Hydrogen Sulfide Increases Hypoxia-inducible Factor-1 Activity Independently of von Hippel–Lindau Tumor Suppressor-1 in C. elegans

In C. elegans, hydrogen sulfide (H2S) exposure results in Hif-1 stabilization. hif-1 is required for survival in H2S and constitutive HIF-1 stabilization confers resistance to H2S. H2S-induced HIF-1 reporter activity appears to be independent of VHL-1, whereas VHL-1 is required for hypoxic regulation of HIF-1 reporter activity.

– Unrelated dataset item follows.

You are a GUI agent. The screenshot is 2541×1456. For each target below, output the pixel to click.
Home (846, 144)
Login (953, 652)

C. Elegans Are Protected from Lethal Hypoxia by an Embryonic Diapause

At least 100 mammalian species exhibit embryonic diapause, where fertilized embryos arrest development in utero until suitable seasonal or nutritional environments are encountered. Delaying maternal investments in producing offspring allows these animals to utilize limited resources to survive while searching for better conditions and ensures that progeny are not produced when they are unlikely to survive. In addition, embryos may be protected from external environmental vicissitudes while in utero. Here we demonstrate embryonic diapause in C. elegans, and show that this diapause protects embryos from otherwise lethal hypoxia. Diapausing embryos in utero require san-1 to survive, indicating that hypoxia-induced embryonic diapause may be mechanistically related to suspended animation. Furthermore, we show that neuronal HIF-1 activity in the adult dictates the O(2) tension at which embryonic diapause is engaged. We suggest that the maternal perception of hypoxia stimulates a response to protect embryos in utero by inducing diapause, a natural form of suspended animation. This response is likely to be an important strategy to improve offspring survival in harsh conditions and allow adults to find environments more suitable for reproductive success.

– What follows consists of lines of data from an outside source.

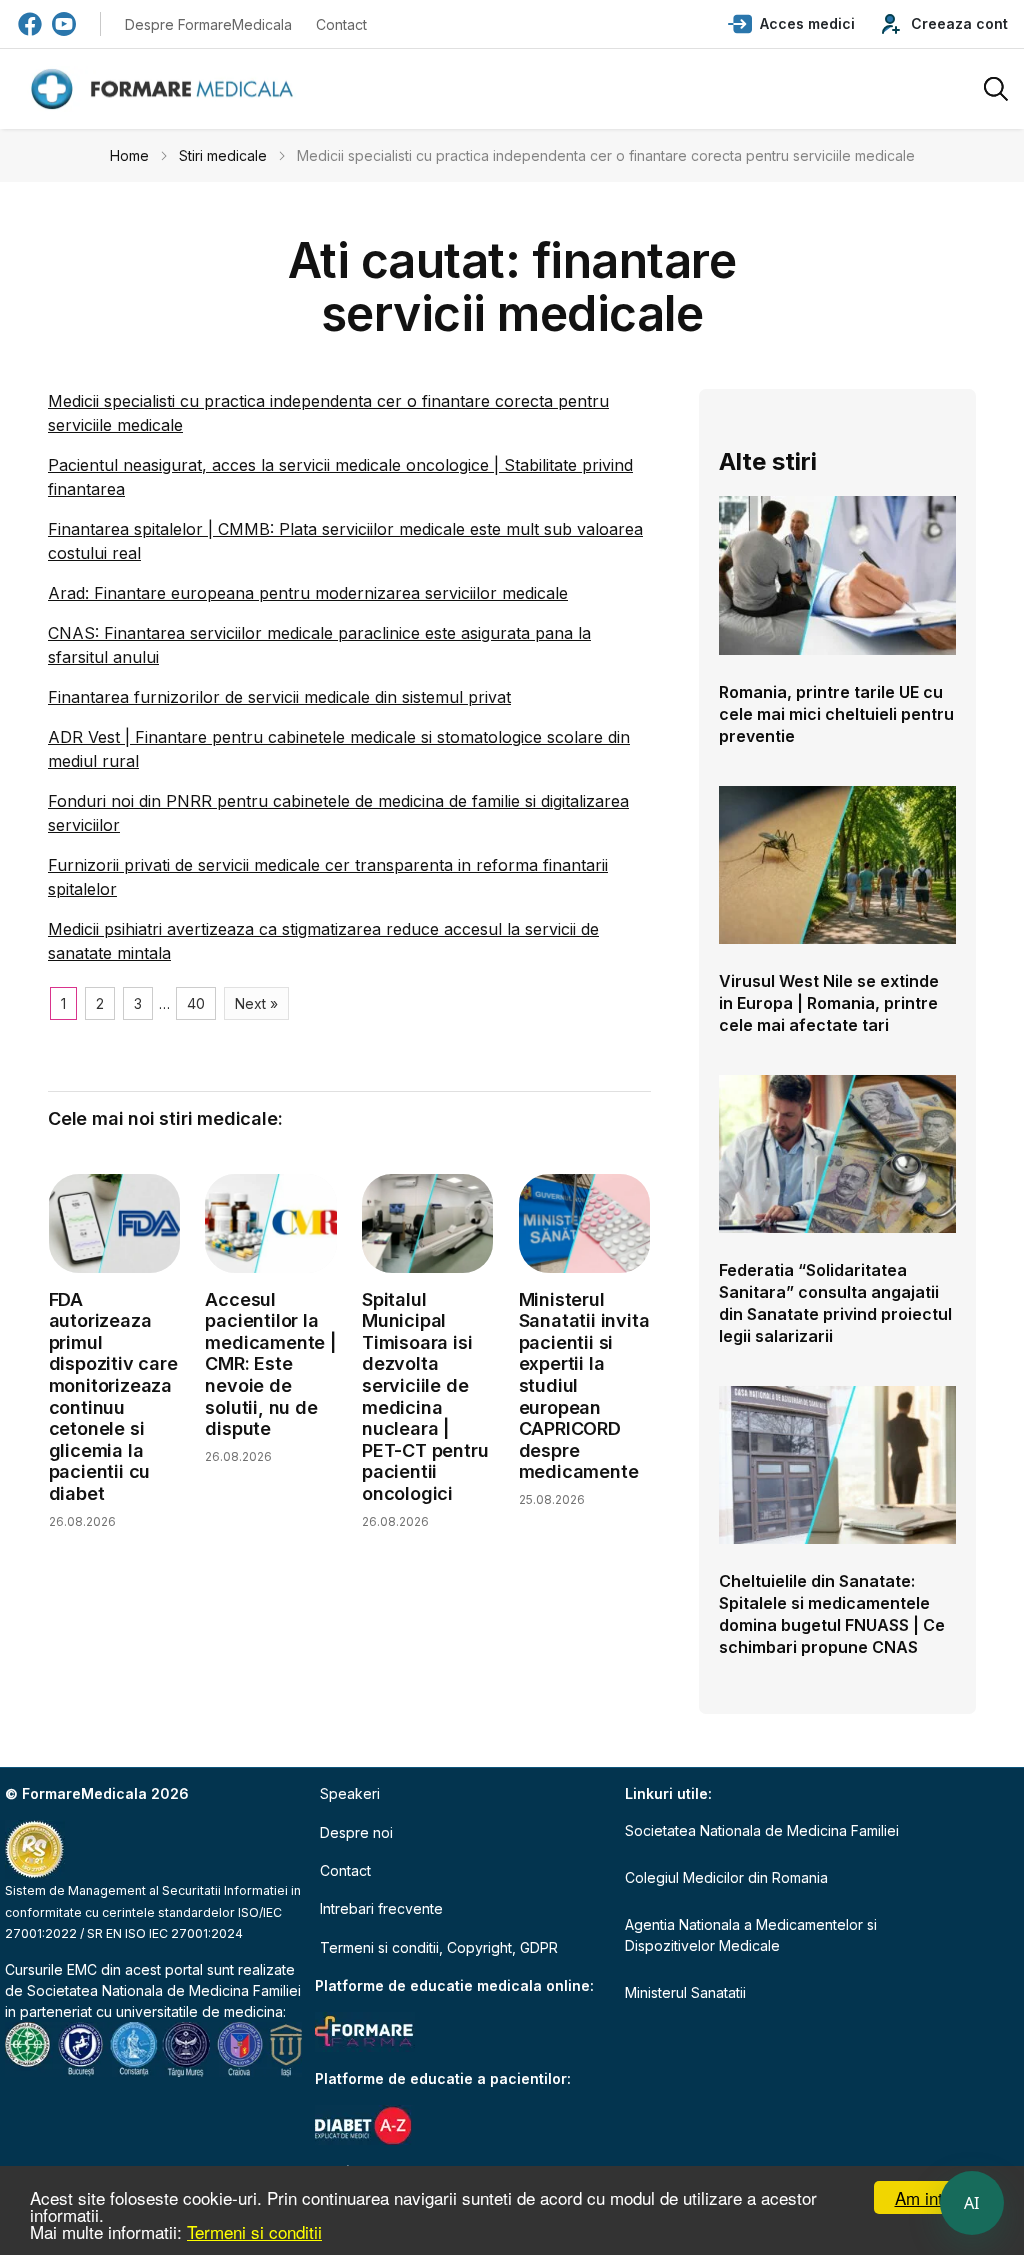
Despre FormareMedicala (208, 24)
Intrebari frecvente (381, 1908)
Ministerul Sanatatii (685, 1992)
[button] (791, 24)
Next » (256, 1003)
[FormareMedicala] (166, 89)
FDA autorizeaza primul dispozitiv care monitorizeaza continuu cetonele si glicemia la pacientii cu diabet (113, 1396)
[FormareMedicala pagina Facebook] (30, 24)
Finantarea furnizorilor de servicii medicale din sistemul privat (279, 697)
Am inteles (934, 2197)
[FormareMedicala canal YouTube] (64, 24)
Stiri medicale (223, 155)
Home (129, 155)
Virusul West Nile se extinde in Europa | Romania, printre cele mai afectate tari (829, 1003)
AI (972, 2203)
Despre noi (356, 1832)
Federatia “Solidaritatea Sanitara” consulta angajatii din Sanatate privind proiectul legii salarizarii (835, 1303)
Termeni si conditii (254, 2231)
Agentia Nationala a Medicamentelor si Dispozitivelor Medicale (751, 1935)
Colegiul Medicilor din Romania (726, 1877)
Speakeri (350, 1793)
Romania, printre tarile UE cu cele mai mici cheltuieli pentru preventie (836, 714)
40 (196, 1003)
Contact (341, 24)
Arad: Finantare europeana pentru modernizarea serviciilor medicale (308, 593)
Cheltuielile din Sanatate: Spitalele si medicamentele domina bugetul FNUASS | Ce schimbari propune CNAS (832, 1614)
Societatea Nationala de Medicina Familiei (164, 1990)
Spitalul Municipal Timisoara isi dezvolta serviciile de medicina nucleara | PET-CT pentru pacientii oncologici (425, 1396)
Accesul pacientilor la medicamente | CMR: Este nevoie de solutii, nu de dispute (270, 1364)
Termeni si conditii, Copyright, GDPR (439, 1947)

Adaptive Sugar Provisioning Controls Survival of C. elegans Embryos in Adverse Environments

The ability to adapt to changing environmental conditions is essential to the fitness of organisms. In some cases, adaptation of the parent alters the offsprings phenotype [1-10]. Such parental effects are adaptive for the offspring if the future environment is similar to the current one but can be maladaptive otherwise [11]. One mechanism by which adaptation occurs is altered provisioning of embryos by the parent [12-16]. Here we show that exposing adult Caenorhabditis elegans to hyperosmotic conditions protects their offspring from these conditions but causes sensitivity to anoxia exposure. We show that this alteration of survival is correlated with changes in the sugar content of adults and embryos. In addition, mutations in gene products that alter sugar homeostasis also alter the ability of embryos to survive in hyperosmotic and anoxic conditions and engage in the adaptive parental effect. Our results indicate that there is a physiological trade-off between the presence of glycerol, which protects animals from hyperosmotic conditions, and glycogen, which is consumed during anoxia. These two metabolites play an essential role in the survival of worms in these adverse environments, and the adaptive parental effect we describe is mediated by the provisioning of these metabolites to the embryo.